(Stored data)
----
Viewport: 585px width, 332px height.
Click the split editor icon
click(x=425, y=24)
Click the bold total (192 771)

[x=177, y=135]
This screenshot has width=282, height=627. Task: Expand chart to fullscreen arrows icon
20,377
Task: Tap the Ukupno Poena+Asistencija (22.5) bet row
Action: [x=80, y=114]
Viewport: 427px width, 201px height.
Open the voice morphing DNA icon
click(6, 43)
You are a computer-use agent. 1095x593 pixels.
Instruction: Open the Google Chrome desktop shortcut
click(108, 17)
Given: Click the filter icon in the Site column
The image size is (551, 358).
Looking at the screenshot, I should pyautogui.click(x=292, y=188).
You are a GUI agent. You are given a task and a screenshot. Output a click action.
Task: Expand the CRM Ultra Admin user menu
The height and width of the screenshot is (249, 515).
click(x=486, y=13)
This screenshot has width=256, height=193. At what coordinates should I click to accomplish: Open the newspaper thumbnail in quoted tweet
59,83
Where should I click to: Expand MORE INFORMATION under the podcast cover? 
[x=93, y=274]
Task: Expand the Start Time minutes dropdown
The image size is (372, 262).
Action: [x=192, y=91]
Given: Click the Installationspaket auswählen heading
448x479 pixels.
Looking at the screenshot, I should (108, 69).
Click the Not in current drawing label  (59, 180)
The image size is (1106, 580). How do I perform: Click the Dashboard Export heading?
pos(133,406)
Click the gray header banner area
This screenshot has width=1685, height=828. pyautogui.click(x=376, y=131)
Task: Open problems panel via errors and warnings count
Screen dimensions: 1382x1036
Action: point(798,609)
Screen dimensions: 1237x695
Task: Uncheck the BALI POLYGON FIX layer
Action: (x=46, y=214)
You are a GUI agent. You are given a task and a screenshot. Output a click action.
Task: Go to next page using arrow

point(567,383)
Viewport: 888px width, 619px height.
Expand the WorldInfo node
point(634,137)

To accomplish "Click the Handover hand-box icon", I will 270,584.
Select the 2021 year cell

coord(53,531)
----
Task details
An exact transcription of all the records is needed.

Output below
Viewport: 585px width, 332px height.
Click the split editor icon
click(x=425, y=24)
Click the bold total (192 771)

[x=177, y=135]
This screenshot has width=282, height=627. Task: Expand chart to fullscreen arrows icon
20,377
Task: Tap the Ukupno Poena+Asistencija (22.5) bet row
Action: [x=80, y=114]
Viewport: 427px width, 201px height.
Open the voice morphing DNA icon
click(6, 43)
You are a computer-use agent. 1095x593 pixels.
Instruction: Open the Google Chrome desktop shortcut
click(108, 17)
Given: Click the filter icon in the Site column
The image size is (551, 358).
Looking at the screenshot, I should pyautogui.click(x=292, y=188).
You are a GUI agent. You are given a task and a screenshot. Output a click action.
Task: Expand the CRM Ultra Admin user menu
The height and width of the screenshot is (249, 515).
click(x=486, y=13)
This screenshot has width=256, height=193. At what coordinates should I click to accomplish: Open the newspaper thumbnail in quoted tweet
59,83
Where should I click to: Expand MORE INFORMATION under the podcast cover? 
[x=93, y=274]
Task: Expand the Start Time minutes dropdown
The image size is (372, 262).
Action: [x=192, y=91]
Given: Click the Installationspaket auswählen heading
448x479 pixels.
Looking at the screenshot, I should (108, 69).
Click the Not in current drawing label  (59, 180)
The image size is (1106, 580). How do I perform: Click the Dashboard Export heading?
pos(133,406)
Click the gray header banner area
This screenshot has width=1685, height=828. pyautogui.click(x=376, y=131)
Task: Open problems panel via errors and warnings count
Screen dimensions: 1382x1036
Action: point(798,609)
Screen dimensions: 1237x695
Task: Uncheck the BALI POLYGON FIX layer
Action: (x=46, y=214)
You are a GUI agent. You are given a task and a screenshot. Output a click action.
Task: Go to next page using arrow

point(567,383)
Viewport: 888px width, 619px height.
Expand the WorldInfo node
point(634,137)

To accomplish "Click the Handover hand-box icon", I will 270,584.
Select the 2021 year cell

coord(53,531)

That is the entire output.